Putting them side-by-side conveys a second message. It is, of course, the ultimate fate of Richard Nixon.
Putting photos of the two of them side-by-side isn't new, for example:
Nixon's fate should represent a cautionary tale for Trump.
There are certainly other historic leaders he should be thinking of to disabuse himself of his confidence thinking he is going to heroically make it through all of the attempts to bring him down. From Hitler to Hussein, history is fraught with stories of leaders who thought they could rule their domains as they wished with impunity only to go down in humiliating defeat.
Let's consider one leader that may not immediately come to mind: Napoleon, and where he ended up if only because like him Trump could be incredibly lucky and not spend his final years in an actual prison.
Both could end up in serving a sentence living in a house near the sea.
If Trump was sentenced to home confinement he would live in the luxury of Mar-a-Lago, quite possibly minus the fun of being able to hold parties with adoring fans.
The watercolor of Napolean shown on St. Helena, where he was forced to live in exile by the British, may look idyllic but his accommodations were anything but luxurious.
Consider this from Wikipedia:
Napoleon stayed for two months at Briars pavilion before he was moved to Longwood House, a large wooden bungalow on Saint Helena, in December 1815. By this point, the house had fallen into disrepair. The location and interior of the house was damp, windswept and unhealthy. The Times published articles insinuating the British government was trying to hasten his death. Napoleon often complained of the living conditions of Longwood House in letters to the island's governor and his custodian, Hudson Lowe, while his attendants complained of "colds, catarrhs, damp floors and poor provisions."

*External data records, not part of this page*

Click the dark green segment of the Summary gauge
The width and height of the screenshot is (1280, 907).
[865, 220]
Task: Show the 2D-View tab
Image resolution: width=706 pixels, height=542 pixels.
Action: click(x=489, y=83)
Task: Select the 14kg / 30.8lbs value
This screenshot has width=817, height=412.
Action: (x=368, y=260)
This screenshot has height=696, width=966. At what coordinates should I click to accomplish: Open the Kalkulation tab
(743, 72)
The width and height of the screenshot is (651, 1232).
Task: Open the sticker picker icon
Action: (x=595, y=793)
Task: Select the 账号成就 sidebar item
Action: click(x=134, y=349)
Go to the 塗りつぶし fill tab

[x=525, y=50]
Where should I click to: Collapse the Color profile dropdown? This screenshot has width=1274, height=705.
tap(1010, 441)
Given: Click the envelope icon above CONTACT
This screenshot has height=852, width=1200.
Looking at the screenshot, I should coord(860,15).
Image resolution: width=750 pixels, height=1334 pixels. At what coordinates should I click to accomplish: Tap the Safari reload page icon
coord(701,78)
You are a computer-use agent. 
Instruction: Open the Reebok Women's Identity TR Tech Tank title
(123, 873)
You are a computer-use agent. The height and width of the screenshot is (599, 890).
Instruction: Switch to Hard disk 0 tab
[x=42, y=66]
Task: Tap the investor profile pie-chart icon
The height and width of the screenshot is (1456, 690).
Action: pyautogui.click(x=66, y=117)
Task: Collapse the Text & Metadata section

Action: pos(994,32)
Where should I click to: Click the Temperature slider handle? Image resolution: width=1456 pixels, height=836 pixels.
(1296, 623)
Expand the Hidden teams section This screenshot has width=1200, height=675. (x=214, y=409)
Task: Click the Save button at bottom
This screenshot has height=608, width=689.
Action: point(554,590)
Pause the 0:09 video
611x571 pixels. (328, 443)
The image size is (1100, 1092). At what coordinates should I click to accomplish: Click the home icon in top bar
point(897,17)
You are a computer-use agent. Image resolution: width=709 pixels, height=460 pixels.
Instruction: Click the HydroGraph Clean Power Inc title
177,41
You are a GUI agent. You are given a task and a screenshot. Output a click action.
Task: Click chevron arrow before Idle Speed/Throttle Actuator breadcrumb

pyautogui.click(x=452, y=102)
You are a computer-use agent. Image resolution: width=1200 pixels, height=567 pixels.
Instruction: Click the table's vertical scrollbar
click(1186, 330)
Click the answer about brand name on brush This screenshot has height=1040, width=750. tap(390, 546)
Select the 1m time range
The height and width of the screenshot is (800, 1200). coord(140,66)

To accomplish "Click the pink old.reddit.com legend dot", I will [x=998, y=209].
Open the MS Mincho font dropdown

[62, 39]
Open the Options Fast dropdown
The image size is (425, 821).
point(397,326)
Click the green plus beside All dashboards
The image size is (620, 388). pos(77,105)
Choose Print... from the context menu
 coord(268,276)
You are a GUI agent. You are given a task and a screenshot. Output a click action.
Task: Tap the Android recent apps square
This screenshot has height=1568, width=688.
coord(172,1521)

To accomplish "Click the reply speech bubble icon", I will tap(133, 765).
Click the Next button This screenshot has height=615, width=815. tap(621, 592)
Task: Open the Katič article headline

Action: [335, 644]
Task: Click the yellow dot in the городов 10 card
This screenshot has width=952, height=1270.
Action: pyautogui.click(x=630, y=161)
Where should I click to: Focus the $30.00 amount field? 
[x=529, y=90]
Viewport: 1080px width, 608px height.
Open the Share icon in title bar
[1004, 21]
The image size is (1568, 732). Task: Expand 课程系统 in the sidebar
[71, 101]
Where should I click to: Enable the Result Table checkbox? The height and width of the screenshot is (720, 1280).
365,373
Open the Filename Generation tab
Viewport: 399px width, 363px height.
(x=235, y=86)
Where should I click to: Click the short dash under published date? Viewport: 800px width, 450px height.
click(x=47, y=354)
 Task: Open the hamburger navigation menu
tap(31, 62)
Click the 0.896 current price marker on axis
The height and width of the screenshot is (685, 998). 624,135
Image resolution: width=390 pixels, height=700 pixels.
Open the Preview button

With a small cadre of followers, Napoleon dictated his memoirs and grumbled about the living conditions. Lowe cut Napoleon's expenditure, ruled that no gifts were allowed if they mentioned his imperial status, and made his supporters sign a guarantee they would stay with the prisoner indefinitely. When he held a dinner party, men were expected to wear military dress and "women [appeared] in evening gowns and gems. It was an explicit denial of the circumstances of his captivity".
While the Longword House wasn't Mar-a-Lago, it is interesting to note that he was allowed to hold parties. It would remain to be seen if Trump's "gaolers" would allow him to throw parties.